Question

How do you prove that quadrilateral $$ABCD$$ is a parallelogram $$A(-2,-1),B(1,2),C(5,2)\mathrm{\&}D(2,-1)$$ using slope?

Answer 1

Hint: A parallelogram is a quadrilateral in which the opposite sides are parallel and of equal length. To check whether a quadrilateral is a parallelogram or not. We have to check if its opposite sides are parallel. As we know that parallel sides have equal slopes, in other words, we have to check if the opposite sides have an equal slope or not. For any given two points, $$M(a,b)\mathrm{\&}N(c,d)$$ the slope of the line joining two points is $${\displaystyle \frac{d-b}{c-a}}$$.

Complete step-by-step answer:

We are given the points $$A(-2,-1),B(1,2),C(5,2)\mathrm{\&}D(2,-1)$$. We have to prove that these points make a parallelogram.

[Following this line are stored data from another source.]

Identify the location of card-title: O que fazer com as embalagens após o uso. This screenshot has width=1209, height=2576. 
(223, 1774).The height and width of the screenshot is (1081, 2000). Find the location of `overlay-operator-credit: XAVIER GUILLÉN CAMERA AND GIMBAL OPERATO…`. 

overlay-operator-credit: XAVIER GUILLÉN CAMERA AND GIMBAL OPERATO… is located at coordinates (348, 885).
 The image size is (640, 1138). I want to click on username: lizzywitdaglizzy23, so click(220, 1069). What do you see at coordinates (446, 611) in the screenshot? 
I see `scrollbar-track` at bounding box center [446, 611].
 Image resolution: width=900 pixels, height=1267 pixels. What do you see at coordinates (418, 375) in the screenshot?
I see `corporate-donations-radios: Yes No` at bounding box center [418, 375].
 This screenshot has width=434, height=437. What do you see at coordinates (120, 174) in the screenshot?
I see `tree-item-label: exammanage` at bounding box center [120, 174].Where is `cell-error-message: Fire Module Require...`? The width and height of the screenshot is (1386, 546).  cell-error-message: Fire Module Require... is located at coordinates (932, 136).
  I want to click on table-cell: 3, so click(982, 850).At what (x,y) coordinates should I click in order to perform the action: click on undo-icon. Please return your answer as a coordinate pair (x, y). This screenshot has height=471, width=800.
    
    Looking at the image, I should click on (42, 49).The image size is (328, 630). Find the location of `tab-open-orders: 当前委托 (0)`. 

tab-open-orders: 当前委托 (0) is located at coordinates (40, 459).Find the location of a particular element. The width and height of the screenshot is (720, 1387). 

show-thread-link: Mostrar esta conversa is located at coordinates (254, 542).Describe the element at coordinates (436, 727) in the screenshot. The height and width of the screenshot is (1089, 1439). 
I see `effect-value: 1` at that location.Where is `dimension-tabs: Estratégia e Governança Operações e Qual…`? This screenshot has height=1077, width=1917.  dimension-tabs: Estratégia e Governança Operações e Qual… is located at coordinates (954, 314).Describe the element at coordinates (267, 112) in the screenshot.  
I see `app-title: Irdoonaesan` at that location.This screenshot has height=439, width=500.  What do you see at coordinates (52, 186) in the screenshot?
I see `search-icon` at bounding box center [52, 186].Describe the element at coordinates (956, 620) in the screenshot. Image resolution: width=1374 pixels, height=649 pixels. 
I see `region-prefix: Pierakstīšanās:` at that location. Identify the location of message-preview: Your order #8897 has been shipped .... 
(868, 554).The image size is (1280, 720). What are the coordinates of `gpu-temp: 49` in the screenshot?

As we know that the opposite sides of a parallelogram are parallel, which means that their slope is the same. We can prove that this is a parallelogram by showing that the slope of the opposite sides is the same. We know that, for any given two points, $$M(a,b)\mathrm{\&}N(c,d)$$ the slope of the line joining two points is $${\displaystyle \frac{d-b}{c-a}}$$. We can find the slope of the line joining these points as follows,
For line joining $$A(-2,-1)\mathrm{\&}B(1,2)$$, the slope of the line $$AB$$$$={\displaystyle \frac{2-(-1)}{1-(-2)}}={\displaystyle \frac{2+1}{1+2}}={\displaystyle \frac{3}{3}}=1$$
For the line joining $$B(1,2)\mathrm{\&}C(5,2)$$, the slope of the line $$BC={\displaystyle \frac{2-2}{5-1}}=0$$.
For the line joining $$C(5,2)\mathrm{\&}D(2,-1)$$, the slope of the line $$CD={\displaystyle \frac{-1-2}{2-5}}={\displaystyle \frac{-3}{-3}}=1$$.
For the line joining the $$A(-2,-1)\mathrm{\&}D(2,-1)$$, the slope of the line $$AD={\displaystyle \frac{-1-(-1)}{2-(-2)}}=0$$.
From the above values, we can say that $$AB\mathrm{\&}CD$$ and $$BC\mathrm{\&}DA$$ are parallel as their slopes are equal.
Hence the quadrilateral $$ABCD$$ is a parallelogram.
We can also plot the points on the graph as follows,

Note: One should remember the properties of the sides, angles, diagonals of different types of quadrilaterals to solve these types of questions. Here if we calculate the length of the sides $$AB,BC,CD,\mathrm{\&}AD$$ they are $$3\sqrt{2},4,3\sqrt{2}\mathrm{\&}4$$ respectively. Hence the opposite side length is the same, we can use this also to prove that the quadrilateral that is formed with these points is a parallelogram.